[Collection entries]
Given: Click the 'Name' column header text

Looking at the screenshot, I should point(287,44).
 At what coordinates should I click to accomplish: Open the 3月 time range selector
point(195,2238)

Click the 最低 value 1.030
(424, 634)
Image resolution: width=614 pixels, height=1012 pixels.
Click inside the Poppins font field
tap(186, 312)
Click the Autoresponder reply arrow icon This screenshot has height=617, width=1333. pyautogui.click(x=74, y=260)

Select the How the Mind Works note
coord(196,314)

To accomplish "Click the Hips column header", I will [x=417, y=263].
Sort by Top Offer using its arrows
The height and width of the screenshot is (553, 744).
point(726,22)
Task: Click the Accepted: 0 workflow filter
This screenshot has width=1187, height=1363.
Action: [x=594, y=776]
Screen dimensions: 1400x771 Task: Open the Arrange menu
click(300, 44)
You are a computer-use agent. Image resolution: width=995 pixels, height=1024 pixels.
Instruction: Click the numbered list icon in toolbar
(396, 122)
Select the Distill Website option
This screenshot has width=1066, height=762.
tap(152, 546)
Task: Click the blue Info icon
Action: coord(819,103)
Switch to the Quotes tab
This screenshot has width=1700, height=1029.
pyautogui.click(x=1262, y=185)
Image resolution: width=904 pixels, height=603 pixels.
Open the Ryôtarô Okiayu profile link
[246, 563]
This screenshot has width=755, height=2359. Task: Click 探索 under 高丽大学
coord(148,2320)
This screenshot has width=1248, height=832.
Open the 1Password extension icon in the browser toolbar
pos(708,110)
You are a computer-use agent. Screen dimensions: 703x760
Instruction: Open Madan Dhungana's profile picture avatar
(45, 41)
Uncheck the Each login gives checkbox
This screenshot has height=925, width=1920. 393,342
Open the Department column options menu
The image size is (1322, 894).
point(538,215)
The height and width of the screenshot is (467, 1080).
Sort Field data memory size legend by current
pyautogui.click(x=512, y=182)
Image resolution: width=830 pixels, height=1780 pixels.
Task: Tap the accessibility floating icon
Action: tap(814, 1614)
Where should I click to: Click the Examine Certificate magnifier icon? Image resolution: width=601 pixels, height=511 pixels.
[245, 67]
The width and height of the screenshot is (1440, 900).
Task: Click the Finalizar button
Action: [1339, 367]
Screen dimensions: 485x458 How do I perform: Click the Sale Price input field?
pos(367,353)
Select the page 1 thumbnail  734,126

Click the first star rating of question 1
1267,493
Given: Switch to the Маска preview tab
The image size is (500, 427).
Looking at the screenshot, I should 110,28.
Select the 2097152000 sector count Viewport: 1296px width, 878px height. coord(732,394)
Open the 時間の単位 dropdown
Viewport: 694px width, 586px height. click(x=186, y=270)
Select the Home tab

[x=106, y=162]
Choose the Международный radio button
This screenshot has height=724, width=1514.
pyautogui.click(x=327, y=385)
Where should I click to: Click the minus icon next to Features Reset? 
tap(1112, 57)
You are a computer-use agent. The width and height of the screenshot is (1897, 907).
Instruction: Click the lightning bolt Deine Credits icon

_Task item:_
Above are some records; copy each line there that contains "computer".

_Response to this exercise:_
You are a computer-use agent. Image resolution: width=995 pixels, height=1024 pixels.
You are a computer-use agent. Screen dimensions: 703x760
You are a computer-use agent. The width and height of the screenshot is (1897, 907).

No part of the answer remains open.